Given request
Please extend the passage below on modifying reward weights, starting right after its last line.

Text provided
[START]

Modifying Reward Weights#

The function modify_reward_weight() updates the weight of a reward term after a specified number of simulation steps. This can be passed directly as the func in a CurriculumTermCfg.

class modify_reward_weight(ManagerTermBase):
    """Curriculum that modifies the reward weight based on a step-wise schedule."""

    def __init__(self, cfg: CurriculumTermCfg, env: ManagerBasedRLEnv):
        super().__init__(cfg, env)

        # obtain term configuration
        term_name = cfg.params["term_name"]
        self._term_cfg = env.reward_manager.get_term_cfg(term_name)

    def __call__(
        self,
        env: ManagerBasedRLEnv,
        env_ids: Sequence[int],
        term_name: str,
        weight: float,
        num_steps: int,
    ) -> float:
        # update term settings
        if env.common_step_counter > num_steps:
            self._term_cfg.weight = weight
            env.reward_manager.set_term_cfg(term_name, self._term_cfg)

[END]

Excerpted data
[START]

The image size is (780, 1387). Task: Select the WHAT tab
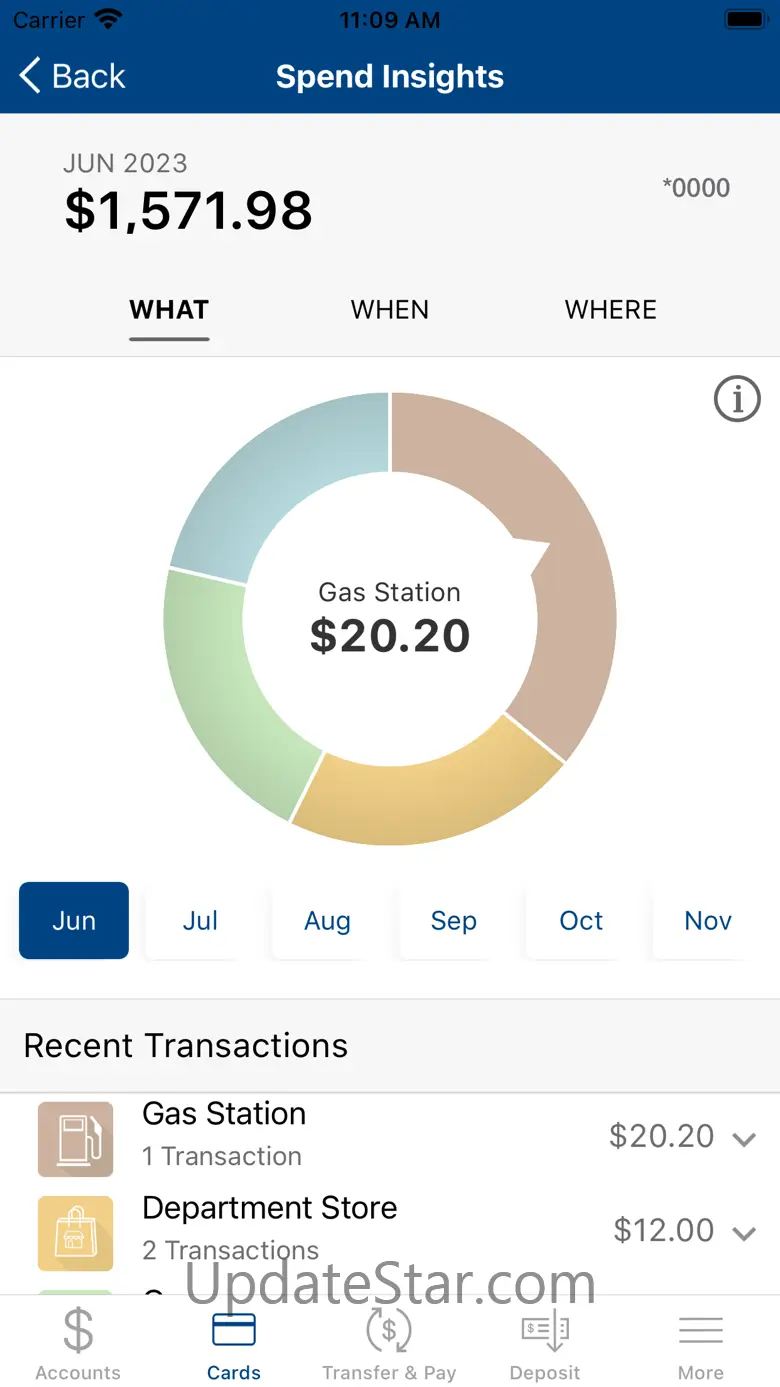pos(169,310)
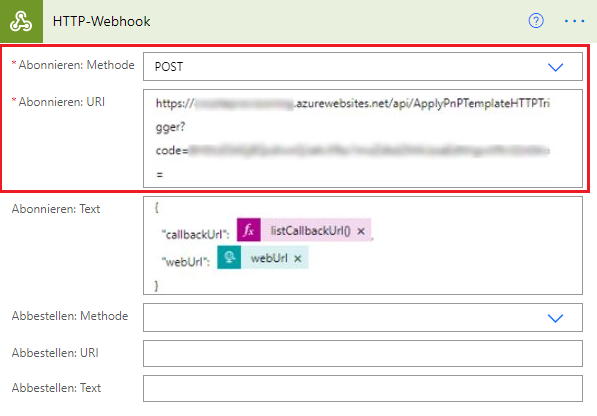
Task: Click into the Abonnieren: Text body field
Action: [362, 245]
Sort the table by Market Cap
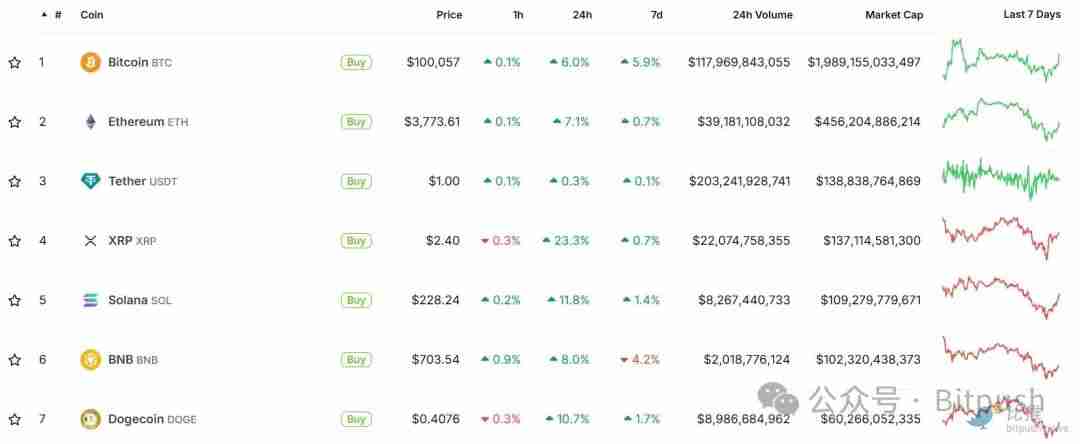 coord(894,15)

[END]
[START]

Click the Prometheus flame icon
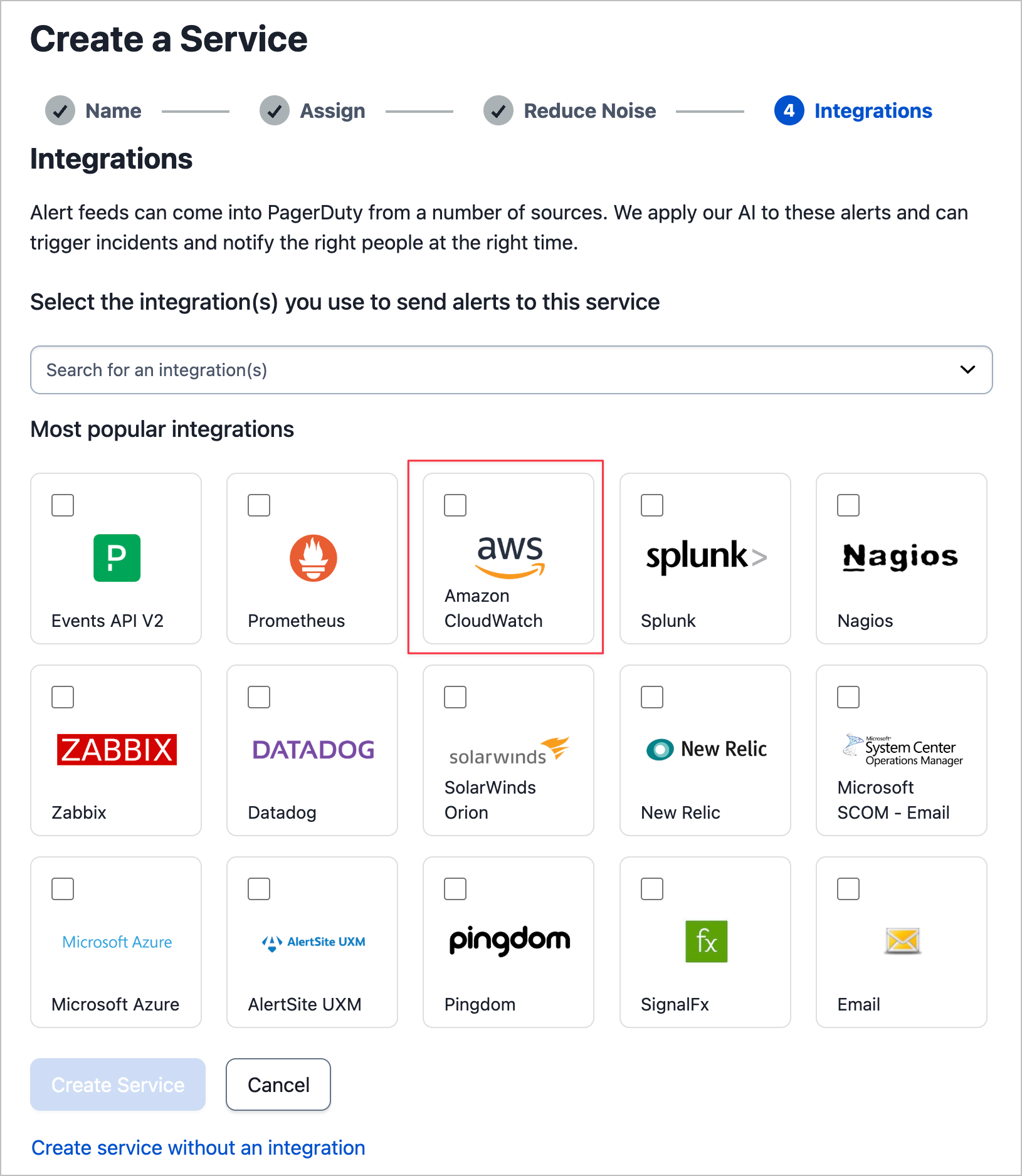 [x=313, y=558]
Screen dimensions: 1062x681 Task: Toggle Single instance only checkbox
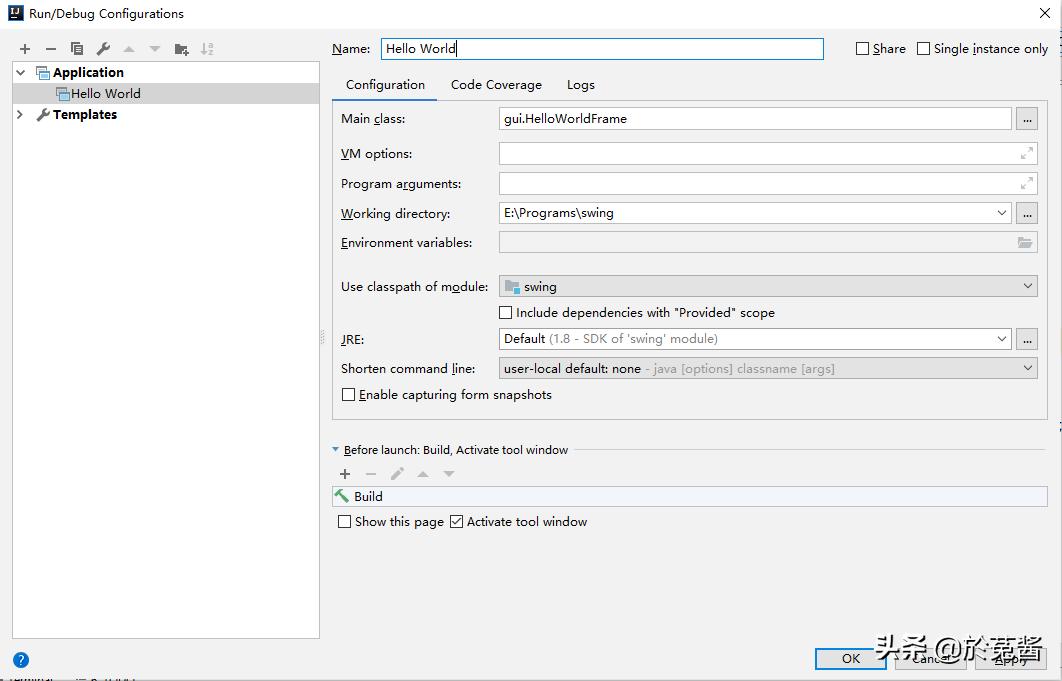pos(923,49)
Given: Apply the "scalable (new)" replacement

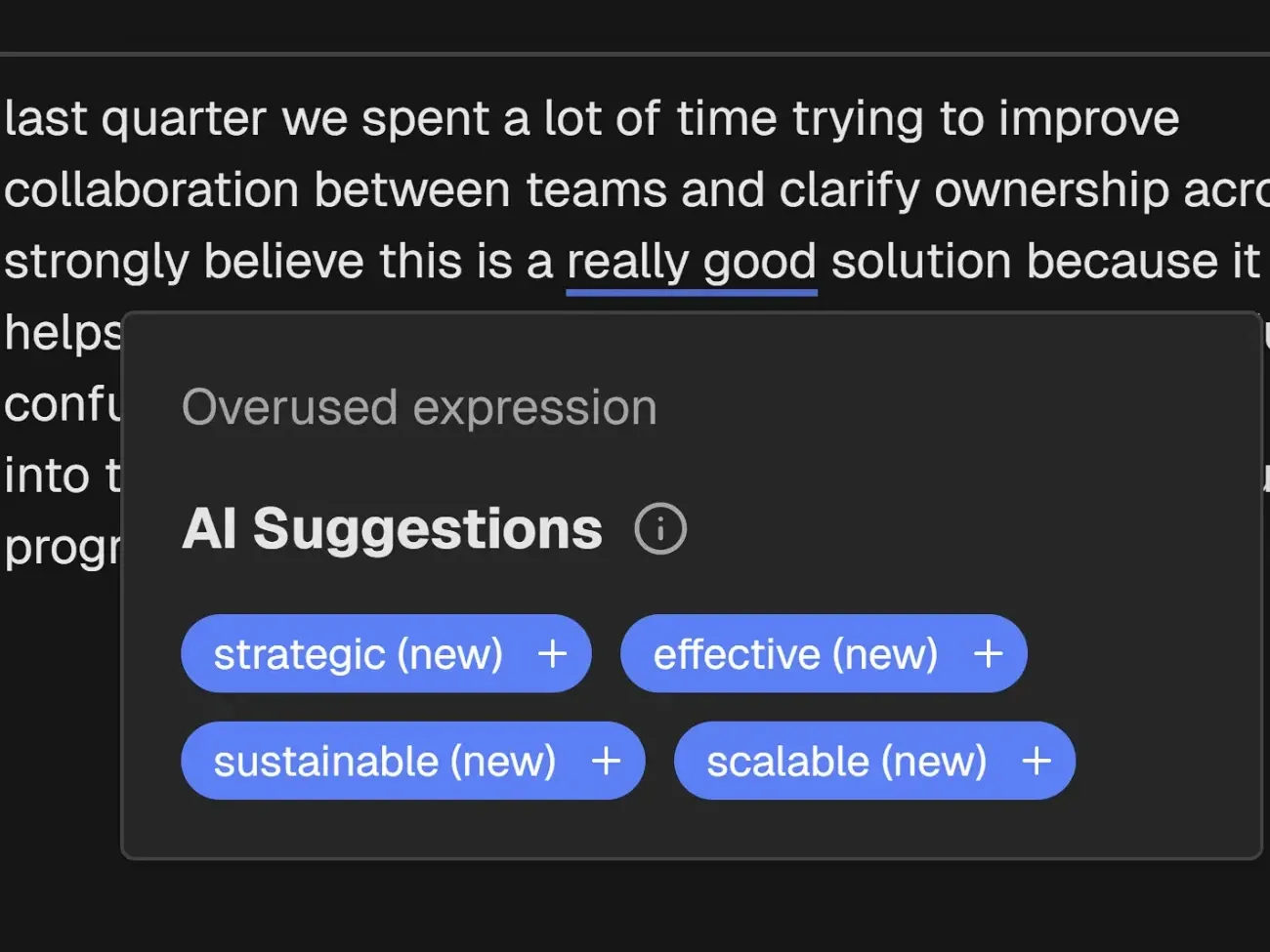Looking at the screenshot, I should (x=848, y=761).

[END]

Final result
        return self._term_cfg.weight

Usage example:

from isaaclab.managers import CurriculumTermCfg
import isaaclab.managers.mdp as mdp

# After 100k steps, set the "sparse_reward" term weight to 0.5
sparse_reward_schedule = CurriculumTermCfg(
    func=mdp.modify_reward_weight,
    params={
        "term_name": "sparse_reward",
        "weight": 0.5,
        "num_steps": 100_000,
    }
)

Dynamically Modifying Environment Parameters#

The class modify_env_param is a ManagerTermBase subclass that lets you target any dotted attribute path in the environment and apply a user-supplied function to compute a new value at runtime. It handles nested attributes, dictionary keys, list or tuple indexing, and respects a NO_CHANGE sentinel if no update is desired.

class modify_env_param(ManagerTermBase):
    """Curriculum term for modifying an environment parameter at runtime.

    This term helps modify an environment parameter (or attribute) at runtime.
    This parameter can be any attribute of the environment, such as the physics material properties,
    observation ranges, or any other configurable parameter that can be accessed via a dotted path.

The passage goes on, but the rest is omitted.